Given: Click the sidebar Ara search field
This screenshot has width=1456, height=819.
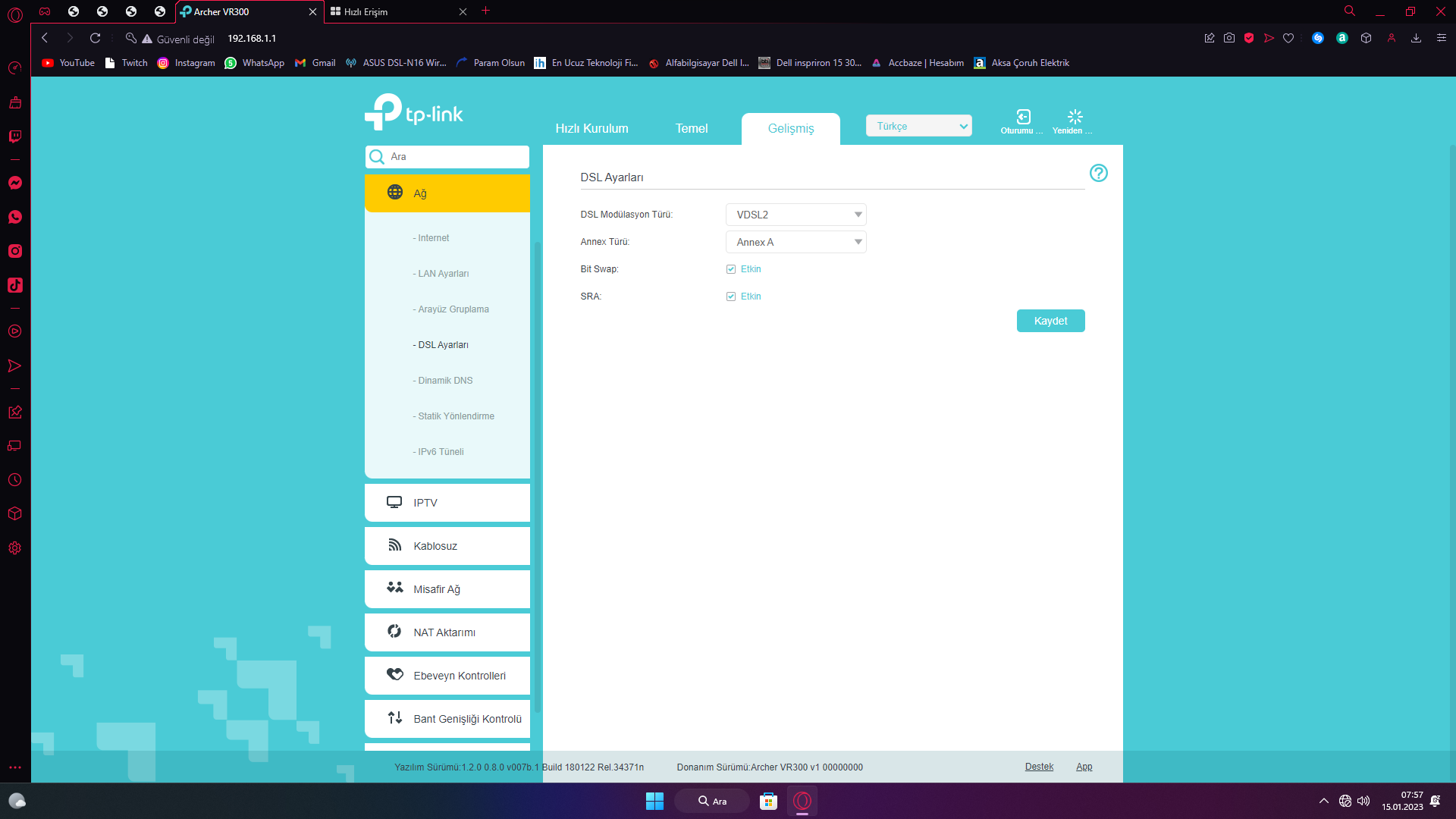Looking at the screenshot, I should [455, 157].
--
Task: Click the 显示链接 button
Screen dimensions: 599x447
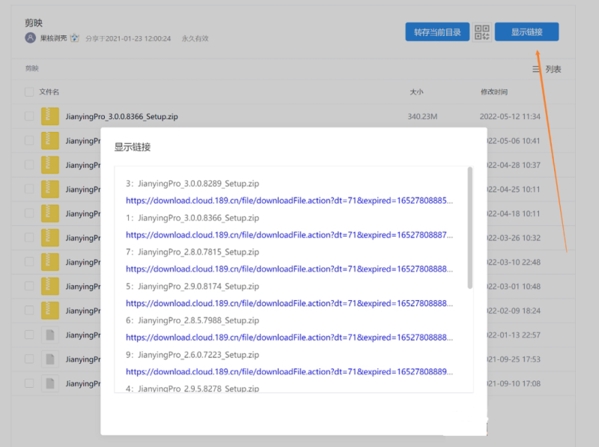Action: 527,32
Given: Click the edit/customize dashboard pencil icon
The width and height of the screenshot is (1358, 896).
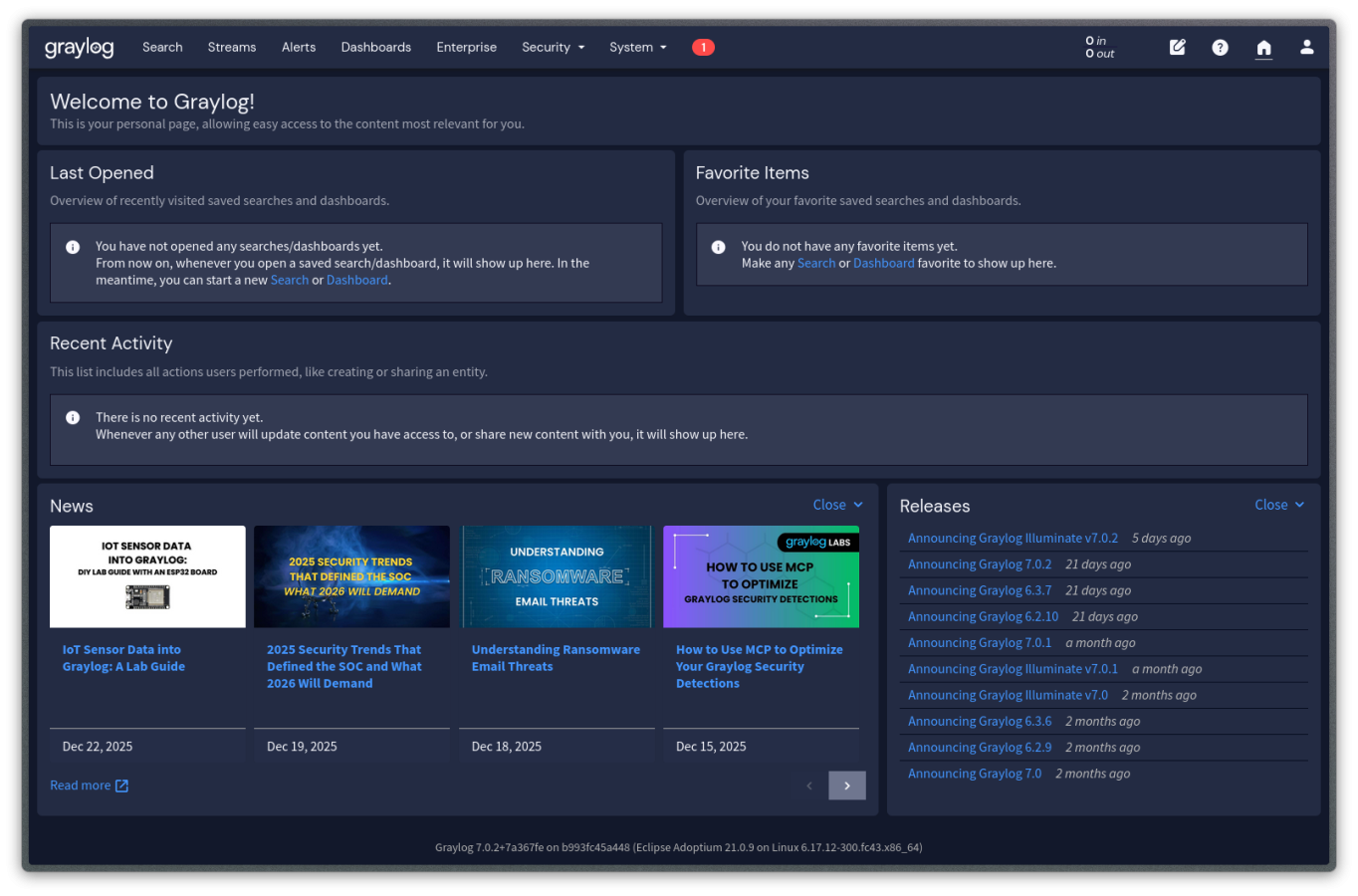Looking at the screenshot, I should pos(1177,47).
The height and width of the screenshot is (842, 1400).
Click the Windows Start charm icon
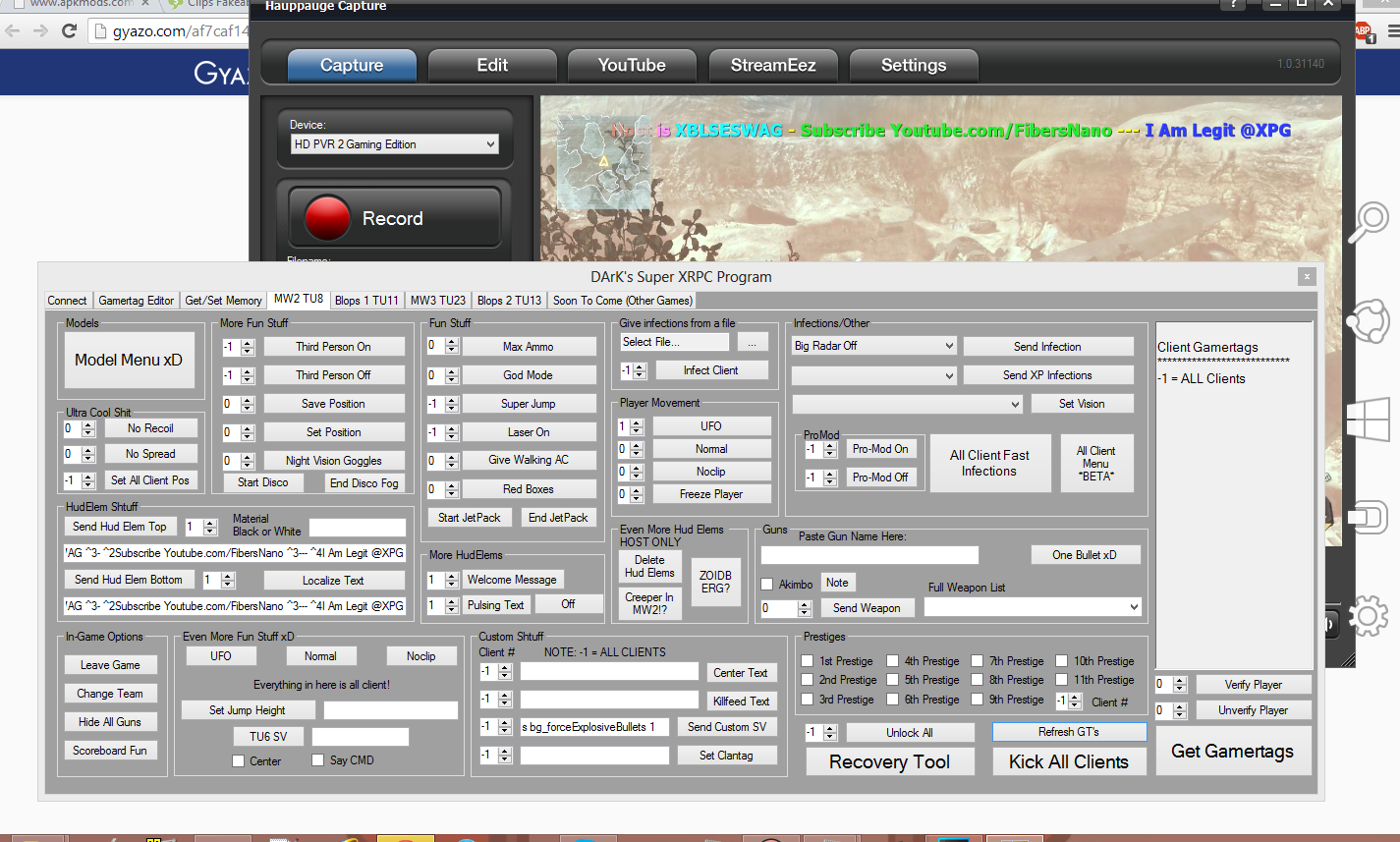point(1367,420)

- STATED EXERCISE -
Output the records starting at the line containing "Given: Click the sidebar Ara search field" and ending at the line containing "Looking at the screenshot, I should [455, 157]." as a JSON list of strings, one string per line with blank lines omitted. Leave the pictures out of the answer.

- THE RESULT -
[
  "Given: Click the sidebar Ara search field",
  "This screenshot has width=1456, height=819.",
  "Looking at the screenshot, I should [455, 157]."
]